Will talk about: Systems and synthetic biology of biological timings
Dr. Hiroki R. Ueda was born in Fukuoka, Japan, in 1975. He graduated from the Faculty of Medicine, the University of Tokyo, in 2000, and obtained his Ph.D in 2004 from the same university. While an undergraduate student, he worked as a research assistant on a biological simulation system project at Sony Computer Science Laboratories. While a graduate student, he next went on to work as a researcher from 2000 and then group leader from 2002 at Yamanouchi Pharmaceutical Co.
He was appointed as a team leader of laboratory for systems biology at RIKEN Center for Developmental Biology (CDB) from April, 2003 and promoted to be a project leader at CDB from September, 2009. He was also appointed as a manager of Functional Genomics Unit at the CDB from October, 2004. He also became a visiting professor in Tohoku University in April, 2005-March, 2006, Tokushima University from April, 2005 and National Institute of Genetics from April, 2010, and an invited professor of biology in Osaka University from April, 2006, and an invited professor of mathematics in Kyoto University from April, 2009.
He identified system-level network structure of mammalian circadian clocks. For this discovery, He received Tokyo Techno Forum 21, Gold Medal (Tokyo Techno Forum 21, 2005), Young Investigator Awards (MEXT, 2006) and IBM Science Award (IBM, 2009). He recently solved the fundamental problem in chronobiology on the underling mechanism of singularity behavior of circadian clock that had been unsolved for more than 30 years. For this discovery, he received a Young Investigator Promotion Awards (Japanese Society for Chronobiology, 2007). He also recently discovered temperature-insensitive reaction in mammalian circadian clock, which will lead to a long-standing problem, "temperature-compensation" of circadian clock. He invented diagnostic method of body time and rhythm disorders, which opens up the new possibility of chronotherapy. For this invention, he received Japan Innovator Awards (Nikkei Business Publications Inc. 2004). His current research interests include systems and synthetic biology of biological timings.

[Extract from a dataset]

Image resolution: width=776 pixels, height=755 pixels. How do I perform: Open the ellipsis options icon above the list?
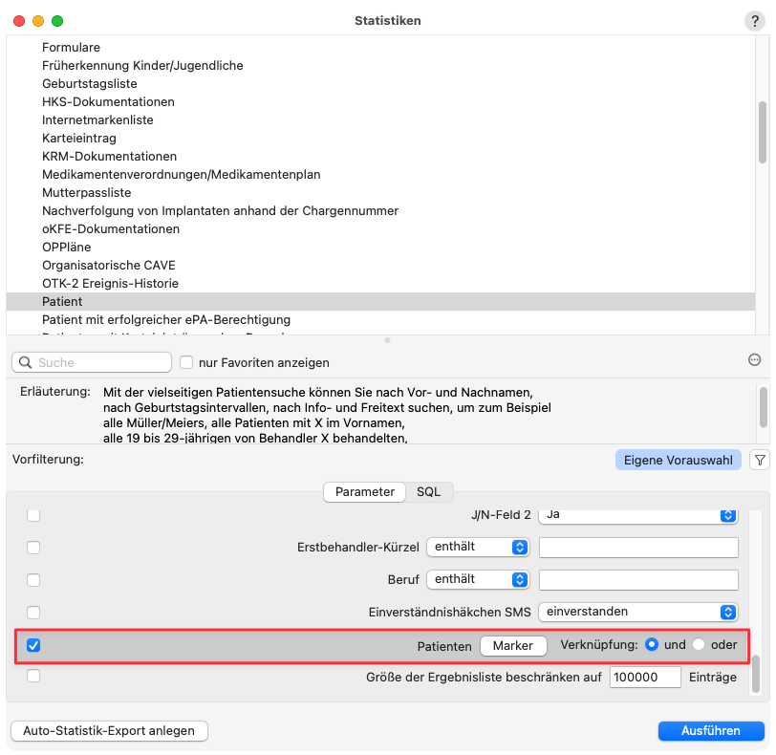pyautogui.click(x=754, y=359)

The logic of biological networks is difficult to elucidate without (1) comprehensive identification of network structure, (2) prediction and validation based on quantitative measurement and perturbation of network behavior, and (3) design and implementation of artificial networks of identified structure and observed dynamics.
Mammalian circadian clock system is such a complex and dynamic system consisting of complicatedly integrated regulatory loops and displaying the various dynamic behaviors including i) endogenous oscillation with about 24-hour period, ii) entrainment to the external environmental changes (temperature and light cycle), and iii) temperature compensation over the wide range of temperature. In this symposium, I will take a mammalian circadian clock as an example, and introduce the systems- and synthetic-biological approaches for understanding of biological timings.
1. Ueda, H.R. et al, Nature 418, 534-539 (2002).
2. Ueda, H.R. et al, Nat. Genet. 37, 187-92 (2005).
3. Sato T. K. et al, Nat Genet. 38, 312-9 (2006).
4. Ukai H. et al, Nat Cell Biol. 9, 1327-34 (2007).
5. Ukai-Tadenuma M. et al, Nat Cell Biol. 10, 1154-63 (2008).
6. Minami Y. et al PNAS 106, 9890-5 (2009).
7. Isojima Y. et al, PNAS 106, 15744-49 (2009).
8. Masumoto KH. et al, Curr Biol.20(24):2199-206.(2010).
9. Ukai-Tadenuma M et al. Cell 144(2):268-81 (2011).
10. Hogenesch JB, Ueda HR. Nature Rev. Genet. 12(6):407-16 (2011). 11. Jolley Cc, Ode KL, Ueda H.R. Cell Reports 2(4):938-50 (2012).